Obama returned over and over to the law’s critics, aggressively asserting the window on repeal of the law has closed because many of its subsidies have kicked in and will be politically difficult to dislodge.
“Why are folks working so hard for people not to have health insurance?” Obama asked. “Why are they so mad about the idea of folks having health insurance?”
Governors have declined Obamacare expansions for “political reasons,” Obama said, warning that “we’re going to work on them.”
The speech began with self-congratulations about Obama administration figures showing seven million individuals have signed up for Obamacare. “7.1 million Americans have now signed up for private insurance plans through these market places. 7.1! Yep,” Obama said.

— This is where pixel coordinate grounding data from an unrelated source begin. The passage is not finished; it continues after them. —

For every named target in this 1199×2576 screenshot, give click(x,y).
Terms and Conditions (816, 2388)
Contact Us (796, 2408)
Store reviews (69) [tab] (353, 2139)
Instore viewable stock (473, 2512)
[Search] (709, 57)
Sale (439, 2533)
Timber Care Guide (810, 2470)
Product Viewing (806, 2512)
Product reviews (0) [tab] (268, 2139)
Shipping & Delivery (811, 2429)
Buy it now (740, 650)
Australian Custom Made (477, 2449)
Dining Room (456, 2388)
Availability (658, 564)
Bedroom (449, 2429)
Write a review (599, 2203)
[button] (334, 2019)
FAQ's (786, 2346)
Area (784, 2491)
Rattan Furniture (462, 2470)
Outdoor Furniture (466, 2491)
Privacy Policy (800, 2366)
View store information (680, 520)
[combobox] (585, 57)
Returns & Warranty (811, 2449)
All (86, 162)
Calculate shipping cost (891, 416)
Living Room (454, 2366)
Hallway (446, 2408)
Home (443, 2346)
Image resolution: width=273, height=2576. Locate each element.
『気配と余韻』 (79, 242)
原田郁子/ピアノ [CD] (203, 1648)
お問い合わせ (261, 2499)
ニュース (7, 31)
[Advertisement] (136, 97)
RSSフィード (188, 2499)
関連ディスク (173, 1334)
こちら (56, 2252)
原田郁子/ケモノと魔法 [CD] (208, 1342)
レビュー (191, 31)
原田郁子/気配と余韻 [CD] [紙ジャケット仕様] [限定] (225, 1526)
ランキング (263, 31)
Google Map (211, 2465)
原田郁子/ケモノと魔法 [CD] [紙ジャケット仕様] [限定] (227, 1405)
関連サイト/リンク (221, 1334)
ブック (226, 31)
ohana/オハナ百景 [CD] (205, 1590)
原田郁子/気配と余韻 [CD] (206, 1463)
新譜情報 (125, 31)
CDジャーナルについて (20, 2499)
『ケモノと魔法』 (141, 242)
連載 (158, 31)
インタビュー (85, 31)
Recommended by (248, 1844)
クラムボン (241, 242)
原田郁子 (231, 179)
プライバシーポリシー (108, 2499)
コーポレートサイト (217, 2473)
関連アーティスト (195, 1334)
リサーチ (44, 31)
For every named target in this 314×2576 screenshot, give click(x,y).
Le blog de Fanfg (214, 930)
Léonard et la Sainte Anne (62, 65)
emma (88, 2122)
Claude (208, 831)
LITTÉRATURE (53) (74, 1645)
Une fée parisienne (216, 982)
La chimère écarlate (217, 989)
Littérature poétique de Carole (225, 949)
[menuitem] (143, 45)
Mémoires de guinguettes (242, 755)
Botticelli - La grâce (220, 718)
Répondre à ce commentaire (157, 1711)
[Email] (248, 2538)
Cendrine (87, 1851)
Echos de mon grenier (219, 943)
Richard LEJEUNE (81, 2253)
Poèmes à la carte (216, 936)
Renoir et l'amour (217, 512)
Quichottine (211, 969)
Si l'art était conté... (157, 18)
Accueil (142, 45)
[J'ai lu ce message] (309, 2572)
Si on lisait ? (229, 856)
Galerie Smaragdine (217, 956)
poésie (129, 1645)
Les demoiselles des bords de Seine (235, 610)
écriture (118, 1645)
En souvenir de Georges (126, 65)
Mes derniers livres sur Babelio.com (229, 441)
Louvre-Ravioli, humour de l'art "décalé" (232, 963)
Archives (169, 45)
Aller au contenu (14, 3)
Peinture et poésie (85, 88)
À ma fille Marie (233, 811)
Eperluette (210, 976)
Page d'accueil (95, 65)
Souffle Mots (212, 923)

The president then read from letters from three people he had received describing benefits they were receiving under the law, including a family with a preexisting condition that drove their health care costs up and a woman bartender who had previously gone without insurance.
“The debate over repealing this law is over. The Affordable Care Act is here to stay,” Obama said, adding that benefits like the ones described in the letter would be all but impossible to revoke.
“Those who have based their entire political agenda on repealing it” will have to explain ending the benefits, Obama said.
Obama even said “history” is on the side of Obamacare.
“In the end history is not kind to those who would deny Americans their basic economic security,” he said, adding, “Nobody remembers well those who stand in the way of Americans’ progress.”
Obama referred several times to difficulties in implementing the law and said to expect more. Addressing reporters in the crowd, he said the HealthCare.gov website is likely to go down again, but when it does, “it won’t be news.”
Towards the end of the speech Obama offered deep gratitude to former House Speaker Nancy Pelosi and current Senate Democratic Whip Dick Durbin for helping enact the law.